Steinbrück warnte, die gegenwärtige Wirtschaftskrise dürfe nicht zu einem neuen internationalen Protektionsismus führen. Deutschland sei als Exportnation wie kein anderes Land darauf angewiesen, dass protektionistischen Tendenzen Einhalt geboten werde. Auf den anstehenden internationalen Treffen werde man dafür sorgen müssen, dass die Welt nicht denselben Fehler wie Anfang der 30er Jahre mache und in einen Überbietungswettbewerb im Protektionismus eintrete.
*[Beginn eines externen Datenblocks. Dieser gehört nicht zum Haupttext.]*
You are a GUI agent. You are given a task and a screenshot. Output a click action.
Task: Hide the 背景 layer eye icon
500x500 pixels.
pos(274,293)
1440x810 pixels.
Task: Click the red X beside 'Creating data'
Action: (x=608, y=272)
SPD-Fraktionschef Peter Struck zeigte sich am Freitag im "ZDF" zuversichtlich, dass das Konjunkturpaket sowohl im Bundesrat als auch im Bundestag eine Mehrheit bekommen werde. Im Bundesrat könne man mit den Stimmen aus Baden-Würrttemberg rechnen „und dann haben wir die Stimmen zusammen“, so Struck. Der SPD-Politiker sprach sich zudem gegen weitere Steuersenkungen aus. „Nein, die wird es nicht geben."
 

Wirtschaft schrumpft

 

Die Deutsche Wirtschaft ist nach Angaben des Statistischen  Bundesamtes in den letzten drei Monaten des Jahres 2008  um 2,1 Prozent geschrumpft. Dies war der größte Rückgang im Vergleich zu einem Vorquartal seit 1990. Der Rückgang fiel damit deutlich stärker aus als erwartet.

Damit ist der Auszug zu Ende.